Saturday, July 8, 2023

Are The Respectable Receptacle Lids Returning?

Is there a more handsome, respectable
 public trash receptacle anywhere?

When I first visited Hudson over 12 years ago, one small but important detail about the city that impressed me were the public trash receptacles lining the sidewalks.  They were not ugly, as they often can be.  I felt that the wood slats surrounding the receptacle and the wooden lid with a small hole so that you couldn't actually see the garbage inside was unique and classy.  Also, no plastic bags were inside the receptacle (less waste) or sticking out the edges.  Someone in Hudson, perhaps long ago, had obviously given the city's chosen public trash receptacle some thought with an eye toward aesthetics, which most towns do not.  

My affection for the receptacles changed, however, shortly after I moved to Hudson, when the look of the receptacles took a turn for the worse. (I call them receptacles out of respect, as well as the fact that the actual trash can is inside the receptacle.



At a council meeting in February of 2016, DPW Superintendent Robert Perry announced that the trash receptacles lids were going to be replaced with a "more durable and cleaner looking product."  Wood was out, and black metal was in. Yuk!  More durable? Perhaps.  Cleaner looking?  Not to me, and time would tell if the metal lids would stay cleaner and hold up well.  7 years later, I don't think they have.  (Most, but not all, of the wooden lids were replaced.  A handful still exist on Warren, some side streets, and in the 7th street park.)
Can durability and good looks coexist?

In my eyes, the black metal lids took away some of the charm of the receptacles.  They also seemed to attract spray paint, paint pens, and stickers a whole lot more readily than the old wooden lids.  Or all that stuff just stayed on longer than before.  The metal lids got ugly quickly, and while DPW was likely maintaining the receptacles as best they could, it never seemed adequate enough.  It seemed to me that the metal lids also required more maintenance just from natural or expected wear -- rust, bending, scratches, paint peeling, surface scruff, residue from wet garbage that was more evident, and so on.  
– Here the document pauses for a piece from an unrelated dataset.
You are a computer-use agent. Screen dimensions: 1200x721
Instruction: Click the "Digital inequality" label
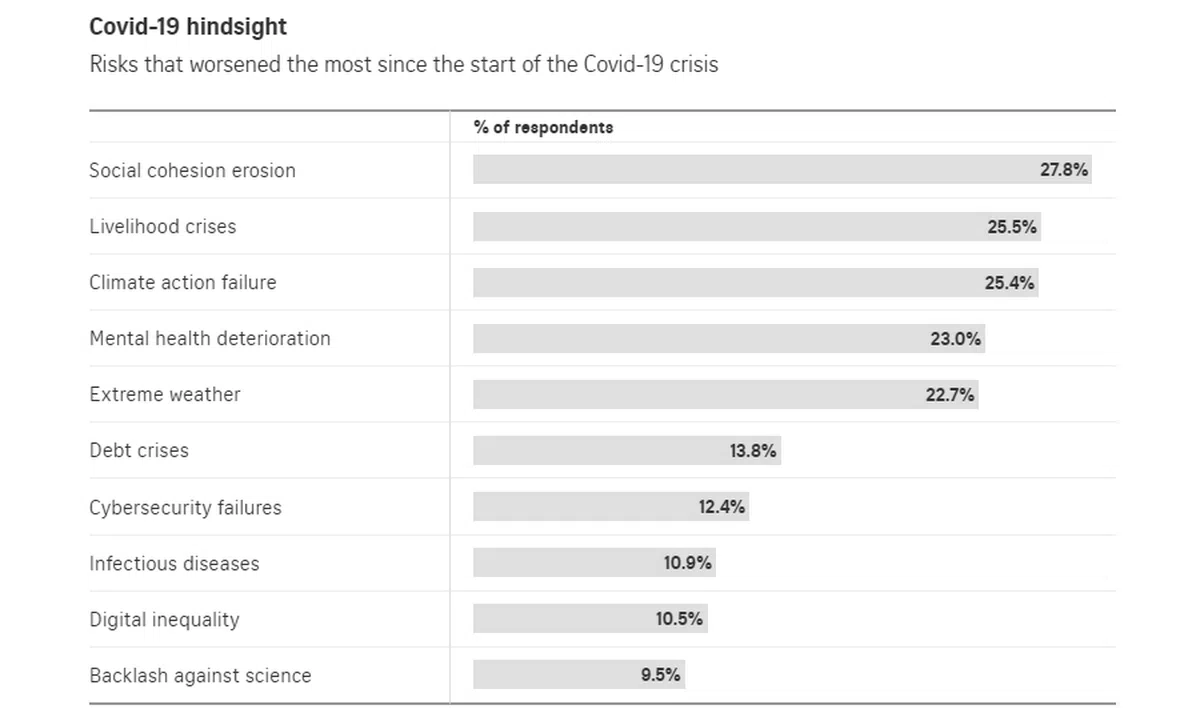pos(164,620)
Then there's this unusual lid on a receptacle in the 500 block of Warren Street that I noticed today.  It has some sort of layer of rubber on top which I've never seen on another lid.  Look how poorly it is doing, look at how ugly it is and easily vandalized it could be. "More durable"? "Cleaner looking"?  I don't think so.



But things may be swinging back to where they were and to where I prefer them. DPW has installed at least two new receptacles in town recently, both of which replaced receptacles destroyed by vehicles doing damage on the sidewalk (which seems to be all the rage these days).  The new receptacle near the Whaler hotel has a sparkling smooth and classy looking wooden lid, replacing a bent black metal lid! Wood is good! It doesn't rust! Wood is soothing to the eyes! Look at how classy and respectable that receptacle is! The new receptacle at 3rd and State (knocked out in March!) also has a new wooden lid, no longer a black metal one. Hmmm.... is DPW giving up on the black metal lids? Did the metal lids fail the test?  

Is metal out and wood back in?
We don't need a trash receptacle at 
3rd and State, but it sure looks nice
with a wooden lid, doesn't it?

My sense is that stickers and graffiti paint are much easier to remove from well-varnished wood than from painted metal.  I'm no graffitist, but if I were one and given a choice, I would opt for an all-black surface as my canvas rather than well protected grainy wood.  

When DPW gets a chance sometime this year, hopefully they will replace the trash receptacle on N. 5th near Long Alley which recently became a loose and listing eyesore.  That receptacle was installed a year or two ago, replacing a receptacle with a wooden lid that DPW hadn't maintained in years.  The entire unit was an absolute disgrace, the wooden lid being a splintered, dried out mess unsuitable for a sidewalk.  The replacement is already at replacement stage.  Will a wooden lid replace the metal lid there now?


I know that most people don't give much thought about what a public trash receptacle looks like or how big the hole on the lid is.  But I think there are helpful insights into how a society handles their garbage, possibly even what its trash containers look like and how they function.  I think we can all agree that a garbage receptacle, especially the lid, shouldn't look like, well, garbage.  That does not reflect well on anyone, or any city.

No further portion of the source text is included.